Les députés ont largement rejeté dans la nuit du mercredi 22 au jeudi 23 octobre la partie recettes du projet de loi de finances 2026, lors de son examen en commission des finances. Ce revers intervient alors que le gouvernement de Sébastien Lecornu tente de bâtir un compromis fragile avant le passage du texte dans l’hémicycle.
Sur l’ensemble des votants, 37 députés se sont prononcés contre, 11 ont voté pour, tandis que les autres se sont abstenus. L’opposition s’est montrée unanime : la gauche, l’extrême droite et Les Républicains (LR) ont tous rejeté la copie gouvernementale, malgré la présence de plusieurs anciens LR au sein de l’exécutif.
Le PS et Les Républicains ferment la porte à un compromis
« Le compte n’y est pas ce soir », a déclaré Philippe Brun, chef de file du Parti socialiste, à l’issue des débats, peu avant 2 heures du matin. Le PS, dont le soutien est jugé crucial pour éviter un rejet global du budget, a fait savoir qu’il attendait « un budget un peu plus votable ».

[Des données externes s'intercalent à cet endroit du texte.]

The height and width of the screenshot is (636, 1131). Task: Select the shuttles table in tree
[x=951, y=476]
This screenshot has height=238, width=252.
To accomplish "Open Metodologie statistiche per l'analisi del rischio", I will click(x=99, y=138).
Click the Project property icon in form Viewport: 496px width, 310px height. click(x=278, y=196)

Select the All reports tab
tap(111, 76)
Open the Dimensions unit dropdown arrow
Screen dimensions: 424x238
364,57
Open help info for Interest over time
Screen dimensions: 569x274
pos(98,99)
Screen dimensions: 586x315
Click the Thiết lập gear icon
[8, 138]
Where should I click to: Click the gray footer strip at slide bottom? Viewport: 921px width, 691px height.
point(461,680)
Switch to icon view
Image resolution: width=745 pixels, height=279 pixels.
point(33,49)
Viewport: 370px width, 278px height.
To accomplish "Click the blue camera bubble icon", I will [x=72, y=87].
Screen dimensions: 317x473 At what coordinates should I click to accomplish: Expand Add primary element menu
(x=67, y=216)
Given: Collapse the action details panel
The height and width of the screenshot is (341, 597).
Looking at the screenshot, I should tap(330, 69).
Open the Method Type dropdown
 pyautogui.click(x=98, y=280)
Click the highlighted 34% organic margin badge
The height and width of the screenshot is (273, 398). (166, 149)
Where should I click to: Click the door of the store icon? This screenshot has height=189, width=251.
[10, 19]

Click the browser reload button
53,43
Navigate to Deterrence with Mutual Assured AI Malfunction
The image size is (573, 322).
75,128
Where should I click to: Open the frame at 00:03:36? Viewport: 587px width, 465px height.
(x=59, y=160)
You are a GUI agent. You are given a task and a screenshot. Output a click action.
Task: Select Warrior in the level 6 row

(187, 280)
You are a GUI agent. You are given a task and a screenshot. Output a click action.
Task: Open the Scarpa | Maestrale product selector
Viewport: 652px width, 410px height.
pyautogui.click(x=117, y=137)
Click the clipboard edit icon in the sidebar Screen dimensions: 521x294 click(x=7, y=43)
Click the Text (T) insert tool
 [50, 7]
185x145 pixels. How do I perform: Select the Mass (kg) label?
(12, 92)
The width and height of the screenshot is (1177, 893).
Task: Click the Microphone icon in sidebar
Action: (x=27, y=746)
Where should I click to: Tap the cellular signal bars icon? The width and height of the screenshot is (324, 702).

Même tonalité du côté de la droite : « Dans l’attente d’avoir un budget un peu plus votable, nous voterons contre cette copie », a confirmé Jean-Didier Berger, député LR.
Le texte arrive dans l’hémicycle le 24 octobre
Le projet de loi de finances 2026 sera désormais débattu à partir du vendredi 24 octobre dans l’hémicycle, à l’Assemblée nationale. Les discussions reprendront sur la version initiale du texte, celle du gouvernement, avant d’éventuelles modifications ou un recours à l’article 49.3, qui permettrait son adoption sans vote.
Ce rejet en commission illustre une nouvelle fois les fragilités politiques de la majorité, confrontée à un Parlement sans majorité absolue et à des oppositions déterminées à peser sur les orientations budgétaires du pays.